If you have a Hadoop deployment then you’re probably dealing with rapidly growing, unstructured data. Hadoop has become a critical part of the overall data ecosystem for many organizations because of its ability to store, process, and analyze petabytes of data. By storing data in a distributed file system (HDFS) across commodity servers, Hadoop enables organizations to affordably scale their infrastructure to their needs. This combined with its ability to support parallel processing across these servers means that storage and compute is achievable at massive scale for unprecedented amounts of data. Where traditional databases struggle to retain data at this volume as well as have difficulty dealing with JSON, XML, or RDF formats, Hadoop allows organizations to overcome both obstacles without exponentially growing the cost for IT infrastructure.

Tableau connects directly to multiple Hadoop distributions meaning that no matter what your environment looks like, business users can quickly and easily find insight within your Hadoop deployment.

Tableau’s Built-in Hadoop Connections:

  • Cloudera
  • Hortonworks
  • IBM InfoSphere BigInsights
  • MapR
  • Pivotal
Fast Hadoop Analysis
The power of Hadoop without the latency

Hadoop’s most well-known drawback is its high latency. When you work with Hadoop and Tableau, you can connect live to your Hadoop cluster and then extract the data into Tableau’s fast in-memory data engine. In order to get the benefit of ad hoc visualization at interactive speeds, you need to be able to move fast.

Tableau lets you bring your data into its fast, in-memory analytical engine. With this approach you can query an extract of data without waiting for MapReduce queries to complete. Click to refresh the extract or schedule automatic refreshes.

Native Connection
Native connectors to Cloudera Impala and Cloudera Hadoop, DataStax Enterprise, Hortonworks, and MapR Hadoop Distribution for Hadoop reporting and analysis

Unlike other Hadoop analysis software, getting Hadoop data to work with Tableau is easy: just point at your cluster! You do need Hive installed on your Hadoop cluster, which is a common component that provides a SQL interface to Hadoop. There’s no special configuration you need to do for either Tableau or Hadoop.

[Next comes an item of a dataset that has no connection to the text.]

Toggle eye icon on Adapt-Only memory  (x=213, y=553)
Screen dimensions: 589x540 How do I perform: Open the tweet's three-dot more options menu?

Cloudera Impala, Cloudera Hadoop, DataStax Enterprise, Hortonworks, and MapR Hadoop distributions are simply another data source in Tableau. You can connect with no programming and drag & drop to visualize your data.

Here we have weather data from a set of XML objects, now stored in a Hadoop cluster. Tableau’s powerful visualization capabilities let you create maps, charts and dashboards easily.

XML Support for Hadoop Data
Work with a variety of data, including XML

An important application of Hadoop and Hive together is working with a variety of data, such as XML files. This often means that you need to unpack nested data, perform data transformations and process URLs. Tableau supports a number of new string functions when working with Hive and Hadoop, including URL processing, regular expressions, and hex/binary numeric operators.

This weather data was stored as a series of XML files that were loaded into Hadoop and unpacked on the fly by the Tableau custom SQL connection – this is true flexibility, and almost like on-the-fly ETL.

Here we’re using the “XPATH” function to create a City field so that we can represent this data in a more traditional, relational way. XML functions are exposed in the Tableau calculations window when you’re working with Hive/ Hadoop data so you don’t need to do custom programming to work with XML objects.